Tenderness and pain echo through generations of women in Rachel Jamison Webster’s haunting new chapbook “Hazel and the Mirror.” Each character struggles with leaving some facet of her life, whether the womb, her marriage, or her native land. As time shifts and voices intertwine, we confront troubling questions inimical to the human psyche: How does abandonment shift what is possible in our lives? Is trauma inherited? And what is released or contained in the undoing of a person?
Throughout “Hazel,” trauma reflects and projects through the mirror of time and history, revealing the void intrinsic to uninhabited lives. The struggle in motherhood to retain or to discover an identity separate and apart from a needy child casts a long shadow. Competing identities both repel and attract, as “the punishment of silence, the pummel of distance” obscure and injure the ties that bind.
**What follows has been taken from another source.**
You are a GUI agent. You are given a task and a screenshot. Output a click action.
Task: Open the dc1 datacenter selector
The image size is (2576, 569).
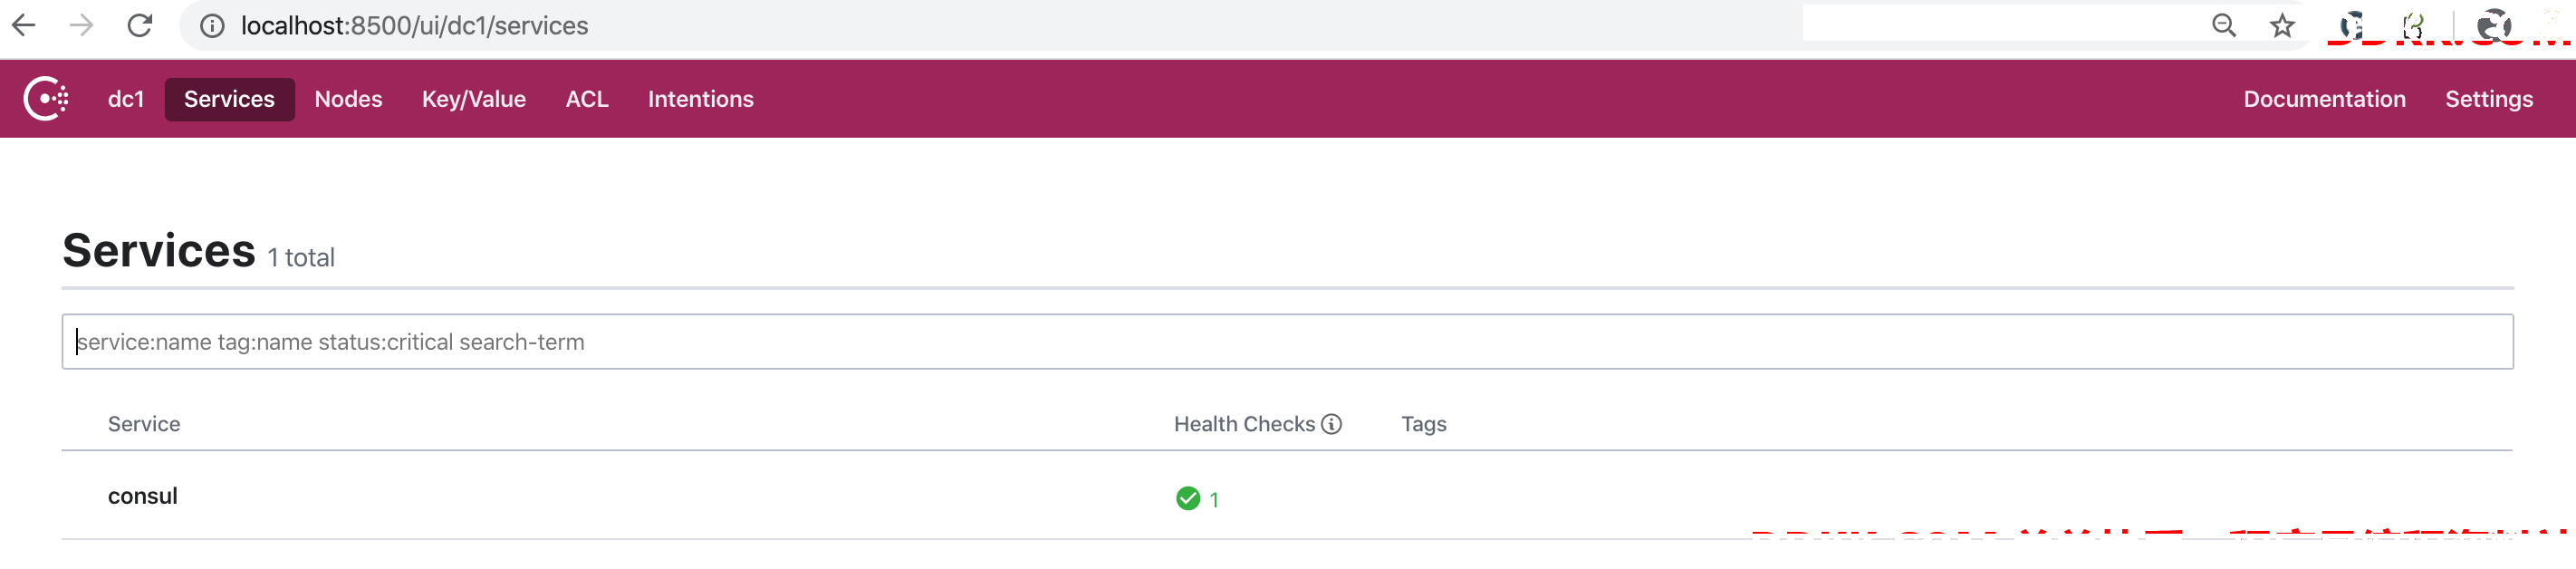[x=126, y=99]
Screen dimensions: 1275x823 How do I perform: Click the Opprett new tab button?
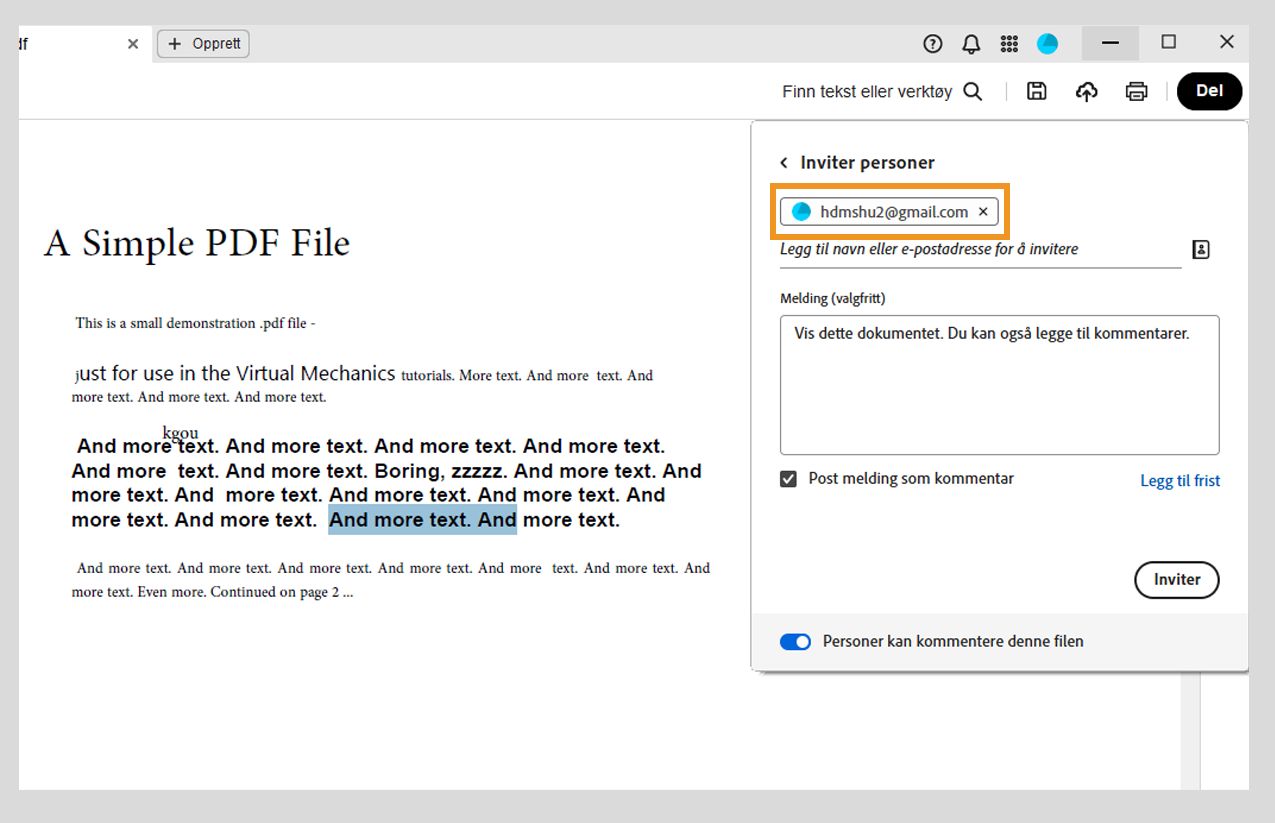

At times it is unclear which character is speaking, indicating the melding of women into a united chorus of struggle as “…opposites are not different but dependent.” This work harkens back to Jamison Webster’s lyrical prose/poetry novel “The Endless Unbegun” released earlier this year, in which time is malleable and a relationship unfolds and repeats through the ages. “My present was my past/ and my future was coming at me/ in dreams…And one day we’ll slip out again,/ and all this will have been/ a single, evaporative breath” Jamison Webster writes. “Forgetting, remembering,/ we only have the space between.” In this space, spirituality and human connections flourish. Love is both anchored and awash in the winds of history; it never dies but changes form, knitting itself into the fabric of time. Both of these stories remind us that we carry on, that all matter endures. (Amy Strauss Friedman)
“Hazel and the Mirror”
By Rachel Jamison Webster
dancing girl press & studio, 28 pages, $7
“The Endless Unbegun”
By Rachel Jamison Webster
Twelve Winters Press, 152 pages, $15
October 29 Reading at Concordia University, 7400 Augusta, River Forest, (708)771-8300. November 17 Reading at Seminary Co-Op Bookstore, 1301 East 57th, (773)684-1300.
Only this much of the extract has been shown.